Na sequência, ele arremata o vídeo com um brinde:


“Viva a vida! Viva Paris! Viva o Poder Judiciário! Abraço grande!” 

Entenda

Jair Bolsonaro teve a prisão preventiva decretada neste sábado (22) pelo ministro Alexandre de Moraes, do Supremo Tribunal Federal, após a Polícia Federal informar risco de fuga e a violação da tornozeleira eletrônica às 0h08 do mesmo dia. A decisão converteu a prisão domiciliar em preventiva e determinou o recolhimento imediato do ex-presidente à Superintendência da Polícia Federal no Distrito Federal.

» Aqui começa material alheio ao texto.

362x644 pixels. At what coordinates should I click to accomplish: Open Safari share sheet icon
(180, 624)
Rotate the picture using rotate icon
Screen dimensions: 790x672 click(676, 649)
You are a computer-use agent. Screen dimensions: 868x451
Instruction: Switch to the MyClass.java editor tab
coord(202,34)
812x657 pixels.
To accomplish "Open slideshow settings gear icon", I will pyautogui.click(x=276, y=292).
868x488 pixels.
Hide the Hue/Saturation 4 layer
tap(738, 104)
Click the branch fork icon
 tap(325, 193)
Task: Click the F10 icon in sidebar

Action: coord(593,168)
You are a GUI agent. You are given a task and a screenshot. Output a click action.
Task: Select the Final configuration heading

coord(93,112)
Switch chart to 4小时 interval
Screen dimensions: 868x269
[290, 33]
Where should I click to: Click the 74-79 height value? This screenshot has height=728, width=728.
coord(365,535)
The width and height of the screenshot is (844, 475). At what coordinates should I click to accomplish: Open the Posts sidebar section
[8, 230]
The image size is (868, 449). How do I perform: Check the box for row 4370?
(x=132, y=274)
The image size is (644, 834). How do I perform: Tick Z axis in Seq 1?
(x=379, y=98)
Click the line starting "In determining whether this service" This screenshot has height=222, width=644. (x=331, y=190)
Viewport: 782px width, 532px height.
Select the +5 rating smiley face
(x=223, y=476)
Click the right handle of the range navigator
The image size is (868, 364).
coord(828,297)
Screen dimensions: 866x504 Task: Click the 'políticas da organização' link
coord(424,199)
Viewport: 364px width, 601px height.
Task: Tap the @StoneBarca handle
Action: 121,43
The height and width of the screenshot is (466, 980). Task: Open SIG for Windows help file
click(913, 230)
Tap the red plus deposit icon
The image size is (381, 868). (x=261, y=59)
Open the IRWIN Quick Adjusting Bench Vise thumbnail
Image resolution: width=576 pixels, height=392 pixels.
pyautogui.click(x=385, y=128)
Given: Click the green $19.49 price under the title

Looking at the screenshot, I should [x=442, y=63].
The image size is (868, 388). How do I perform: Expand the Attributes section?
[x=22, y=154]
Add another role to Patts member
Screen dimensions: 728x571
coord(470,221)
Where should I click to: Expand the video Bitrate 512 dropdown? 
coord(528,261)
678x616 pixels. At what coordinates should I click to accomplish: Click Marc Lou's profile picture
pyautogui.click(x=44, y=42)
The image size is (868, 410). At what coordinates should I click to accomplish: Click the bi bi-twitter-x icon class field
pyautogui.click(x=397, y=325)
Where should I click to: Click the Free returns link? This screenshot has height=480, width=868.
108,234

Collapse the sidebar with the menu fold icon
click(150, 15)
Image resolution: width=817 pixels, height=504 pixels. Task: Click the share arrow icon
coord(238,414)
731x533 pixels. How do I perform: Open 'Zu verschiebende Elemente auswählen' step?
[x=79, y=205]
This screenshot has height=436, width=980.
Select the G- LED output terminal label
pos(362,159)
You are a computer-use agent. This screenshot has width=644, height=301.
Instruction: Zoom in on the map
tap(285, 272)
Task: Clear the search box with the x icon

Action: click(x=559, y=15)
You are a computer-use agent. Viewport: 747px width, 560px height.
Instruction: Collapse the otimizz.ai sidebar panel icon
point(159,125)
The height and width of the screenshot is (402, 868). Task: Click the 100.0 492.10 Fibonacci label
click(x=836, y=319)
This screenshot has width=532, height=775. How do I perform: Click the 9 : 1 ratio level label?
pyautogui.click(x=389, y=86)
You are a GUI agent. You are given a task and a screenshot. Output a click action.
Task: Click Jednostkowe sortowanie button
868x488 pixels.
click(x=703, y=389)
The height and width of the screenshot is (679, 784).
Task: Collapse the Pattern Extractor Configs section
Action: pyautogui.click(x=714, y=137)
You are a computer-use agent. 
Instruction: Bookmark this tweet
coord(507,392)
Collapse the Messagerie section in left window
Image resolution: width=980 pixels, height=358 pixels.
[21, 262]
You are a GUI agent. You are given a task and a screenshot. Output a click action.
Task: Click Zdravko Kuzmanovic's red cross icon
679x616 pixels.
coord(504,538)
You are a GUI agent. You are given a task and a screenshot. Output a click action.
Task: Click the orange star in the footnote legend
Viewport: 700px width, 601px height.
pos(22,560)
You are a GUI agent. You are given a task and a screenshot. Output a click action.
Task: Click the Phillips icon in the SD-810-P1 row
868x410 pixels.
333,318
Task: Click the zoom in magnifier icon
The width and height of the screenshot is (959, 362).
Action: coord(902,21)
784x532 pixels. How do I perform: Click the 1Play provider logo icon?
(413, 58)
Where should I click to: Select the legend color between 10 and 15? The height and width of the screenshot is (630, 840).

A ordem foi fundamentada em dois pontos centrais: o rompimento do monitoramento eletrônico, a convocação de uma vigília por Flávio Bolsonaro nas imediações do condomínio do ex-presidente – o que, segundo Moraes, poderia tumultuar a fiscalização e facilitar a fuga – e as fugas de familiares e aliados. O ministro também ressaltou a proximidade do trânsito em julgado da condenação de Bolsonaro na Ação Penal 2.668.

Com a decisão, Bolsonaro permanece sob custódia da Polícia Federal enquanto aguarda a audiência de custódia marcada para domingo (23), ao meio-dia, por videoconferência.

A 1ª Turma do STF analisará o referendo da decisão em sessão virtual convocada para segunda-feira (24), das 8h às 20h, que deverá confirmar ou não a manutenção da prisão preventiva.